Relationship to Claude’s personality
Claude’s character — helpful, honest, non-sycophantic, thoughtful in difficult conversations — is a direct product of Constitutional AI and related alignment research. It is not a layer added on top of the model; it is baked into training. The personality that made Opus 3 beloved emerged from this work.
The connection to safety: alignment research and product quality are convex, not competing. The same techniques that make Claude safe also make it a better product.
The constitution is public
Anthropic has published the Claude Constitution. Ongoing research includes collective constitution work — asking broader populations what values an AI model should embody — to move away from a small team in San Francisco deciding unilaterally.

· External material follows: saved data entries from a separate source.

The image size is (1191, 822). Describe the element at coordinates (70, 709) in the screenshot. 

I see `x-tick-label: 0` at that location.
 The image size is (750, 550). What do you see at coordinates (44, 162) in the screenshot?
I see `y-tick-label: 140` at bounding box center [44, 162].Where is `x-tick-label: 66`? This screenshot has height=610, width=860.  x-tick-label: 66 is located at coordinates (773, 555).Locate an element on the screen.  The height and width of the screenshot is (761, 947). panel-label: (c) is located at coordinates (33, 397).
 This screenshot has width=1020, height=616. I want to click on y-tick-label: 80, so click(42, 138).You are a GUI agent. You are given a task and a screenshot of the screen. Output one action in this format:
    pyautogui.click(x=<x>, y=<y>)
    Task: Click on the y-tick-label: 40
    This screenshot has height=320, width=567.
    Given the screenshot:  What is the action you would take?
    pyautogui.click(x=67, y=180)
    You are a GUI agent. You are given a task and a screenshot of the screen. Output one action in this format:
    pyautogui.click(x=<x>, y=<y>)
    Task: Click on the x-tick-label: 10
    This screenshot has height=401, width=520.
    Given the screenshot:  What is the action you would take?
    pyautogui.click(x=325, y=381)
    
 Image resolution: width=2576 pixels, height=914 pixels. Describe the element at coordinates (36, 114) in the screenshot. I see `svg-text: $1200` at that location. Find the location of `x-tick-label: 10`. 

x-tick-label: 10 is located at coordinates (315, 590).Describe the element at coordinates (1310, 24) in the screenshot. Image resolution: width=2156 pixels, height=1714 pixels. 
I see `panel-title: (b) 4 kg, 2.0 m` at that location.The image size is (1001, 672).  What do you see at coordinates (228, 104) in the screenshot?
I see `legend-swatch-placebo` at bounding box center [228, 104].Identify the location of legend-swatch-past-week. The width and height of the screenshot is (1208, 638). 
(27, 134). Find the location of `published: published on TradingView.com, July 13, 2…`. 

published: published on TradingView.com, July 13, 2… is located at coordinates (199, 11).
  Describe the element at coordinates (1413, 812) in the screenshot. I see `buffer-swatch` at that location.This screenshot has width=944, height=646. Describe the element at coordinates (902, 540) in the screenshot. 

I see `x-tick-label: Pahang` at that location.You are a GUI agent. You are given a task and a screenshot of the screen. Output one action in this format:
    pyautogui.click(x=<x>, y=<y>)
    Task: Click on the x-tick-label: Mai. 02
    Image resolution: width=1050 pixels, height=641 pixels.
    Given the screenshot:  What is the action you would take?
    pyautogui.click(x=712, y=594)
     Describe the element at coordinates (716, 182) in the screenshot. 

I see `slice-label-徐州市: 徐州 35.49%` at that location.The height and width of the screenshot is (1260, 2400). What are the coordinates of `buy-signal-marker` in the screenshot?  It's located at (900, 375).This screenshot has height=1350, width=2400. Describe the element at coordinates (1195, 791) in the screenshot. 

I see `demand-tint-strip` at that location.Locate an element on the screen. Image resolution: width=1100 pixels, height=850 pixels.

Limitations and open questions
- Constitutional AI addresses value alignment but not capability alignment — it cannot prevent a model from misunderstanding what users truly want (the Monkey Paw problem).
- Deceptive alignment remains possible: a model may appear to follow constitutional principles while pursuing other goals in subtle ways. Anthropic has observed this in laboratory settings.
- The constitution is necessarily incomplete: it cannot anticipate all situations.